> **Direction 1**
Convert the records, starting with their first line and going through the line containing "(x=118, y=788)", into a Markdown table with the columns Row and Line. Number each line in the Row column and leave out blank lines.

> **Article**

════════════════════

Last month I approached the first Secondary parents’ evening.
I walked with him through the tumbled leaves and by the steps where he waits with his friends a feather caught and played with the breeze, (my eyes locking it for a moment as I passed.)

And I’d been dreading it all day, this looming evening and I wasn’t quite sure why. Was because of my chance to talk, to meet these people who’ve known him nearly a year, to look into faces who don’t know me and snatch a chat to put it all in context.
I was cold on the inside, familiar management of a hoard of feelings.

And the PTA smiled and welcomed and I couldn’t find his name, couldn’t make sense of an alphabetical list as I searched for his first not his last and it only served to make me feel incompetent as we were sent off with a map and a tick.

And a shift had taken place as though I’m still the parent, he had taken charge, he knew the maze, which stairs to take and I didn’t so followed him dutifully seeing the change. And the more I saw of him and his environment the more I saw his world and the leaps and strides he’s taken because he had to and because he’s our son.

And I was glad, glad to be looked after and escorted by him as with my head and my sight, in the glare and the heat, I’d have lost the plot without him.
And the signs were not quite big enough and the light not bright enough and the corridors swelled with parents half knowing what to do and the doorways were chocked with children, bored, out of uniform on iPods waiting for the imminent praise or fallout.

And I waited with him, beaming and wailing on the inside, smiling and nodding through my practised thin exterior.
And we waiting and hovered with the cattle while he acted up and I let things ride in the busy fug of his rooms.

As eventually we were seated in a heated room around their sweating clamour and I breathed and listened and played my part. My confident handshake disguised my brittle mind as we weaved out of chairs and in between summer clothes to rush to our next slot.

And even now, reviewing this and writing it up later, it’s still surreal. Not quite gettable, not understandable. And we’re still waiting for you after drama lessons near the highly polished floor and you sweep in through the heavy doors with your Saturday morning face. And he’s younger than this, not so lippy and I try to work the vending machine before we pile in the car and go home.

And of course I see it all on the way in, his walk along the wall with smaller shoes but I have to just note it, watch us pass by, and need to keep moving and I do.

And I’m told he has a maths brain and we know it’s not from us. While the science teacher smiled and nodded. We scuttered around too fast to think much, to follow him and his enthusiasm and his animated stories about the rooms that are his world and I nearly lost the plot with Spanish and her warmth and words.
But it wasn’t what I thought, I thought there’d be space and time and I could mention our world and our challenge and they might be surprised and I’d try not to let the emotion out. But it wasn’t like that, it was loud and heaving as huddles of parents sat, hot in waiting and while the plastic chairs heated up I changed my approach of what to say and what to ask.

════════════════════

Entries for locating words and elements
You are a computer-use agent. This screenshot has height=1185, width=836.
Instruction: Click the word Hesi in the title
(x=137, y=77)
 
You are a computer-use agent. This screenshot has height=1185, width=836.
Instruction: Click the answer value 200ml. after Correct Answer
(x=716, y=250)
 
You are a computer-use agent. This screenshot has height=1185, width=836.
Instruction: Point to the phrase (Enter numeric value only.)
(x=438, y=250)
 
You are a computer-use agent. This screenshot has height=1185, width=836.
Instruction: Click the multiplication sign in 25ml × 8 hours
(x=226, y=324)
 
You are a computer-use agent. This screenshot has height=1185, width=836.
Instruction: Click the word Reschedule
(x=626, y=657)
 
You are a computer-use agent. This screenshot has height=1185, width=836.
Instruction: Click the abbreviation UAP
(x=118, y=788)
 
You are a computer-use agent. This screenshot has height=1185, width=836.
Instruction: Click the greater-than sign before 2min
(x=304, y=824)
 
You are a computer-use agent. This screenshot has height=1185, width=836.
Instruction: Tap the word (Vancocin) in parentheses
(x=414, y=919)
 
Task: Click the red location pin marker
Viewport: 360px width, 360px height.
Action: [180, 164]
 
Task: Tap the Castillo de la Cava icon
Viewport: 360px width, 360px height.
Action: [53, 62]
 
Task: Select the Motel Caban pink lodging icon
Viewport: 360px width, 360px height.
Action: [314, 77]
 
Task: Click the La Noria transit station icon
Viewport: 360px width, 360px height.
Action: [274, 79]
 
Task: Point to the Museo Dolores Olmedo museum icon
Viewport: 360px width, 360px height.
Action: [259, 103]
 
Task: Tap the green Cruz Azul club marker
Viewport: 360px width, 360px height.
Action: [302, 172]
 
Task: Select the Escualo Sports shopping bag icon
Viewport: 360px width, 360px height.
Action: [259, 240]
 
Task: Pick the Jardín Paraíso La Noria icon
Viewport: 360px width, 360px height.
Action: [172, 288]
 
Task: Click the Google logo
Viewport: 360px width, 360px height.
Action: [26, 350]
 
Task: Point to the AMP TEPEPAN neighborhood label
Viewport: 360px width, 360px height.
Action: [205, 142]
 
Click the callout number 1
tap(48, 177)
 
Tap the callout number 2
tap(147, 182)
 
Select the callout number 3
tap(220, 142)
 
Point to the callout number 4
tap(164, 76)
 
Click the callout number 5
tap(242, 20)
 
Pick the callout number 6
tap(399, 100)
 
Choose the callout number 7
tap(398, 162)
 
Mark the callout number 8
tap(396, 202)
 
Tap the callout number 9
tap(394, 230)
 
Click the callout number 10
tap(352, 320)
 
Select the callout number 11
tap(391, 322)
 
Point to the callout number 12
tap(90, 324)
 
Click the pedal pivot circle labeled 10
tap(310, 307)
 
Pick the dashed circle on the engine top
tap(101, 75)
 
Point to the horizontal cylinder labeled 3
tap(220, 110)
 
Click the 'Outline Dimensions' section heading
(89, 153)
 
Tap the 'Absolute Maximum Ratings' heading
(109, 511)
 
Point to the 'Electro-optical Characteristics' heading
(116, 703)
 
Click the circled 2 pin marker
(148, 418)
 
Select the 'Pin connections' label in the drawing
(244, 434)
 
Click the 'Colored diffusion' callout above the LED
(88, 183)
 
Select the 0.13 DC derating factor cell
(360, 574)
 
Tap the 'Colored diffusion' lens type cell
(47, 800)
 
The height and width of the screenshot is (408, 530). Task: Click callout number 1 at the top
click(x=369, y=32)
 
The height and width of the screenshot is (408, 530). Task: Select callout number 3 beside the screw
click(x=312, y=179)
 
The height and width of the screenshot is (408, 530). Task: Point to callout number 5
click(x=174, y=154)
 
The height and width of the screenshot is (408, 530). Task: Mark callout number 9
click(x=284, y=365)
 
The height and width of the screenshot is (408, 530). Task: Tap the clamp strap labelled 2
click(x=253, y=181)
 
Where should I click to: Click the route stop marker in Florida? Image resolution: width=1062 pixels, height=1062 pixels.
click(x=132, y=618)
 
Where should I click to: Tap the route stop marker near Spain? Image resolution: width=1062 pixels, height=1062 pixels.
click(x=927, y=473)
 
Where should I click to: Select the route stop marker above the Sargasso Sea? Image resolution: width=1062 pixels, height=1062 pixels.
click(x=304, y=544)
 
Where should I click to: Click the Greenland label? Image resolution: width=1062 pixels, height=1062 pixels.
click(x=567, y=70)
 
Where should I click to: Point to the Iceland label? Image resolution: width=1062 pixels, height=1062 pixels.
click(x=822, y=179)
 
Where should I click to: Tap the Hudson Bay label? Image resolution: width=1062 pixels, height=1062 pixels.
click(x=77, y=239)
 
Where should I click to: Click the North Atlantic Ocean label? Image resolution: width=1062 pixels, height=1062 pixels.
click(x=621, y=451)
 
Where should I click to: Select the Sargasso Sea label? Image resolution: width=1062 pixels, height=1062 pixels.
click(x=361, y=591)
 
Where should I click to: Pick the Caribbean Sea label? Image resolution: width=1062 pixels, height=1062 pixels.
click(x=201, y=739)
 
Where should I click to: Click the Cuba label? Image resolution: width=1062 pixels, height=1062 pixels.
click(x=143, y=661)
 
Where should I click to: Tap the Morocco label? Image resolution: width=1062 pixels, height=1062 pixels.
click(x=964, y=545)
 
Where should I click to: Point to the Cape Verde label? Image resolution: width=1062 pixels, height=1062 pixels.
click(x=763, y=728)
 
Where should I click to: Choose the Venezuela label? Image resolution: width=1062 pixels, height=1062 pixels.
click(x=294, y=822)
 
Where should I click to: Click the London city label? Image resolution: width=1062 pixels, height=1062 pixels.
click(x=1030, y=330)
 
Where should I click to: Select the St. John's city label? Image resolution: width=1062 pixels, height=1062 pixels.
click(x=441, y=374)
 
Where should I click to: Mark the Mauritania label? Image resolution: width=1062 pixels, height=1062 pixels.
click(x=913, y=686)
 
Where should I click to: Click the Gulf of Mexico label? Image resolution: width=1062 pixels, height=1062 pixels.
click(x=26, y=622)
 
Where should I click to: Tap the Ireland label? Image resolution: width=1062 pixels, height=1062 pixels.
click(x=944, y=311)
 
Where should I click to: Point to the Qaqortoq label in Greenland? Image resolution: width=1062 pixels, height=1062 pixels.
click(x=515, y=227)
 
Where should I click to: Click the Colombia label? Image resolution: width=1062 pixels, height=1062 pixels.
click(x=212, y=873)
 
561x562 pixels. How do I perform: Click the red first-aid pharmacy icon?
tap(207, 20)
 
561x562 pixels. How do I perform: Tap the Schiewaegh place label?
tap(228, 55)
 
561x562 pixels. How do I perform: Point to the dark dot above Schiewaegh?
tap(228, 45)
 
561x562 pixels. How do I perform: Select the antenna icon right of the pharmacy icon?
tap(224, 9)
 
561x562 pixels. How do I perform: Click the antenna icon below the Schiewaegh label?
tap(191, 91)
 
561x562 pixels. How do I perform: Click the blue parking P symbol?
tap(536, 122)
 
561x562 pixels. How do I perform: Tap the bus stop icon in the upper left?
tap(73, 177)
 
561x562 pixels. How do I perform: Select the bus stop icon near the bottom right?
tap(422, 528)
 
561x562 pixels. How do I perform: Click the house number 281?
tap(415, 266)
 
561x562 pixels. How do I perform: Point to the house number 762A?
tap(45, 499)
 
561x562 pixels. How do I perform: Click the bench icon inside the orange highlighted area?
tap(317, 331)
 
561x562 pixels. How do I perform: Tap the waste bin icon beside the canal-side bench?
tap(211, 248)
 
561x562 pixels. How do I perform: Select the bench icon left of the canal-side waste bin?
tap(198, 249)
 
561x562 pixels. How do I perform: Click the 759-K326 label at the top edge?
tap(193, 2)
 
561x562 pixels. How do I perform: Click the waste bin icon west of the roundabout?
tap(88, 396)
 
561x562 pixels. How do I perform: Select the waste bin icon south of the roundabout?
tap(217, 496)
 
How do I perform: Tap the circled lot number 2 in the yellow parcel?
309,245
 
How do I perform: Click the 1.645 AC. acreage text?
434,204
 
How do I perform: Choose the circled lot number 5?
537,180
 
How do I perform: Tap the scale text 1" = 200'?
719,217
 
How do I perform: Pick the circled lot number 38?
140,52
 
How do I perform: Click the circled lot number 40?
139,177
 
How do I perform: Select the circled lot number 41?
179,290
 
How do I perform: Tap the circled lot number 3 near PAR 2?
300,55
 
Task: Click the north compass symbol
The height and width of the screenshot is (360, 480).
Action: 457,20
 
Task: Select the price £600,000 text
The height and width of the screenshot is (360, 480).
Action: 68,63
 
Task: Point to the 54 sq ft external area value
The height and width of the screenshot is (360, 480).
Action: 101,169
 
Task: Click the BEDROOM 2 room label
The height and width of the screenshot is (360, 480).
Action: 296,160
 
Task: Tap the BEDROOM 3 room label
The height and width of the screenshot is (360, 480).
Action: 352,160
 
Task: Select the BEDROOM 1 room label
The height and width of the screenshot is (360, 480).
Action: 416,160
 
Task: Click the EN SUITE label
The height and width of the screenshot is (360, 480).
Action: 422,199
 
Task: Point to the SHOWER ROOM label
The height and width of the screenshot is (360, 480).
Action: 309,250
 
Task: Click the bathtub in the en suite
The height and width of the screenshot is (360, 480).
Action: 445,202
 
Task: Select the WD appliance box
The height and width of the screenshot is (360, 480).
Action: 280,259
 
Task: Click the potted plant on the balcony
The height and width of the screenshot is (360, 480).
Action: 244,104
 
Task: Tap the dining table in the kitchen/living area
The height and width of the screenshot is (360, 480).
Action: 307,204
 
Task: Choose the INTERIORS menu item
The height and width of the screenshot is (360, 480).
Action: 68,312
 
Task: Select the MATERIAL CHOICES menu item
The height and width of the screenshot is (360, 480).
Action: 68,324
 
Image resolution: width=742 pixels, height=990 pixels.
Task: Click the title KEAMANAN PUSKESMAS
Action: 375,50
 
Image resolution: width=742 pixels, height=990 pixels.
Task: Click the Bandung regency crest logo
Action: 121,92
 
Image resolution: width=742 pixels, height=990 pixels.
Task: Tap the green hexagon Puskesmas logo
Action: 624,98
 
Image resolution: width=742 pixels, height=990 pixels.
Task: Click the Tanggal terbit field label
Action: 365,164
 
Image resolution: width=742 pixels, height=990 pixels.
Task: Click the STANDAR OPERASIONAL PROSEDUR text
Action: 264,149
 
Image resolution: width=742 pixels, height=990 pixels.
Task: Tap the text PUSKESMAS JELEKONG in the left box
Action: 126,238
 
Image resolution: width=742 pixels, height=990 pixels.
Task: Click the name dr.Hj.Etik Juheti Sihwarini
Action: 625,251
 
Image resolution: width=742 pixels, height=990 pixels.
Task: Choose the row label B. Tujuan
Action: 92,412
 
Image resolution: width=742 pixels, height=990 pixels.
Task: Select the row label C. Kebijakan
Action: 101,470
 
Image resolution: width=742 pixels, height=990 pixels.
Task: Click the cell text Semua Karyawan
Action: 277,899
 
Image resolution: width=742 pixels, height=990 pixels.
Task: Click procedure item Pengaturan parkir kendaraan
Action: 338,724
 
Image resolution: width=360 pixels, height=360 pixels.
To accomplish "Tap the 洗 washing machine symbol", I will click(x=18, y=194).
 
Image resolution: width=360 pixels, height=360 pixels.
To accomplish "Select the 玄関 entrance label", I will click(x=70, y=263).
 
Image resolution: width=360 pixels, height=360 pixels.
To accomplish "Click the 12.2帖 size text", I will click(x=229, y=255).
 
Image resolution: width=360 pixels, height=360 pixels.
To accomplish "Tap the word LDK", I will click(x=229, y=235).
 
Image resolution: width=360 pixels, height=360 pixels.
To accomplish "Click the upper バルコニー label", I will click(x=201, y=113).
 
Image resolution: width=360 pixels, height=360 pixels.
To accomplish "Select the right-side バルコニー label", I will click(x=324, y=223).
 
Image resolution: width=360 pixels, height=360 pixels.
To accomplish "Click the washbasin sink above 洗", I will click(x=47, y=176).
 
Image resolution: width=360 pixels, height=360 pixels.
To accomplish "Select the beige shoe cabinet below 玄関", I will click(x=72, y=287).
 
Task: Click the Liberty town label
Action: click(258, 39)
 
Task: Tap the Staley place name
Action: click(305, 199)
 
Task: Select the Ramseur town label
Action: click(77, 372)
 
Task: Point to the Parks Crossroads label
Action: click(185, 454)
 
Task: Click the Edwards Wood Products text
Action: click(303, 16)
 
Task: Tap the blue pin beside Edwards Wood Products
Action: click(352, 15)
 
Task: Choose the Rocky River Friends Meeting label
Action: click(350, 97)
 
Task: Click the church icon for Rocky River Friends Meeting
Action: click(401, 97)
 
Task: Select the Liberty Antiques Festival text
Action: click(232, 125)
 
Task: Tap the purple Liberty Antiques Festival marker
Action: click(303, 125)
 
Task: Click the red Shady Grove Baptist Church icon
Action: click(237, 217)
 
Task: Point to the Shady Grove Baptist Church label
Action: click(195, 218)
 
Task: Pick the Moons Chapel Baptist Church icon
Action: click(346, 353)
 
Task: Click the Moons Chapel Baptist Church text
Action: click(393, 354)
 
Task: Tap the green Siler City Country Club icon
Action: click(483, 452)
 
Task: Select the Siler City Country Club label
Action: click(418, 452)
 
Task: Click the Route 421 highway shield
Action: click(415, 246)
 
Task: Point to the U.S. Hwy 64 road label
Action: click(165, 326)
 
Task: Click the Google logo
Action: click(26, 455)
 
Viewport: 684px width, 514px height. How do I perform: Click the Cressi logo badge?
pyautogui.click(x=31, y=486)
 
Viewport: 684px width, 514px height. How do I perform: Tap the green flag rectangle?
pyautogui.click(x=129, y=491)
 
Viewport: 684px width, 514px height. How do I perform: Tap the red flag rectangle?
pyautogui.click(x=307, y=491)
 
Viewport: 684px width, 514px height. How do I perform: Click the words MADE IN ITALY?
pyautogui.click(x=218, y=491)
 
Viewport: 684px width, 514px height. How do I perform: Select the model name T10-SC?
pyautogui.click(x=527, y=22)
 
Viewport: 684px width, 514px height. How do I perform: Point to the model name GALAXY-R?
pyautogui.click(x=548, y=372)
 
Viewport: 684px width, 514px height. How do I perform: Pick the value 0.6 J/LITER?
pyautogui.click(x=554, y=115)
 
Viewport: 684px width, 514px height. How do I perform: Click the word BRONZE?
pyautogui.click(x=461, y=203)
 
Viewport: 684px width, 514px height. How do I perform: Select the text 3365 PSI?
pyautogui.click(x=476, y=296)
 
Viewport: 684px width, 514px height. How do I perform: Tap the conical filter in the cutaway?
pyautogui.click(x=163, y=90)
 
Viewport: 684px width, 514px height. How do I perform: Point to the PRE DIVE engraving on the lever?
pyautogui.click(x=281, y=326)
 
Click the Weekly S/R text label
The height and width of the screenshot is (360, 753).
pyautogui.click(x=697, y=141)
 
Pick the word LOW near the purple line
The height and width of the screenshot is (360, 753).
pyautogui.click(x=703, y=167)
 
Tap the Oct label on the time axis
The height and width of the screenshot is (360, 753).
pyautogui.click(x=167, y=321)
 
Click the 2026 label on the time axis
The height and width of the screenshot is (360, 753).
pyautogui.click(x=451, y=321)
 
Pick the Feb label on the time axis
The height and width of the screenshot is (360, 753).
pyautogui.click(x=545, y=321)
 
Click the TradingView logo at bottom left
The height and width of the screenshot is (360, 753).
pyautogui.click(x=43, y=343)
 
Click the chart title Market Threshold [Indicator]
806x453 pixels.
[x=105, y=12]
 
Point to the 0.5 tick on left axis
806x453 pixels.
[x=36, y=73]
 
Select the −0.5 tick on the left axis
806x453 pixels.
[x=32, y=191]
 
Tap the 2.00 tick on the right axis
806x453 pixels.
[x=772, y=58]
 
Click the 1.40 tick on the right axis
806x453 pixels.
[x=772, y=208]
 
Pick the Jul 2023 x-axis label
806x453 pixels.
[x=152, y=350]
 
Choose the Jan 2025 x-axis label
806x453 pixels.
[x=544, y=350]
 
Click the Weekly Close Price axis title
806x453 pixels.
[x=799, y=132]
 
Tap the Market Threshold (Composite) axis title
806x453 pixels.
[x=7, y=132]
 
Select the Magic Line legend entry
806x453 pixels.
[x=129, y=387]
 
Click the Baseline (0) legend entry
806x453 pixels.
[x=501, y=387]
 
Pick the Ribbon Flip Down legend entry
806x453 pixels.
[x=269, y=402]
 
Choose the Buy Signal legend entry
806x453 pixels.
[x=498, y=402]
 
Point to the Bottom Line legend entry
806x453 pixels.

════════════════════

> **Direction 2**
In the account of the parents' evening, what kind of brain is the son said to have?

> **Task result 1**
| Row | Line |
|---|---|
| 1 | You are a computer-use agent. This screenshot has height=1185, width=836. |
| 2 | Instruction: Click the word Hesi in the title |
| 3 | (x=137, y=77) |
| 4 | You are a computer-use agent. This screenshot has height=1185, width=836. |
| 5 | Instruction: Click the answer value 200ml. after Correct Answer |
| 6 | (x=716, y=250) |
| 7 | You are a computer-use agent. This screenshot has height=1185, width=836. |
| 8 | Instruction: Point to the phrase (Enter numeric value only.) |
| 9 | (x=438, y=250) |
| 10 | You are a computer-use agent. This screenshot has height=1185, width=836. |
| 11 | Instruction: Click the multiplication sign in 25ml × 8 hours |
| 12 | (x=226, y=324) |
| 13 | You are a computer-use agent. This screenshot has height=1185, width=836. |
| 14 | Instruction: Click the word Reschedule |
| 15 | (x=626, y=657) |
| 16 | You are a computer-use agent. This screenshot has height=1185, width=836. |
| 17 | Instruction: Click the abbreviation UAP |
| 18 | (x=118, y=788) |

> **Task result 2**
A maths brain.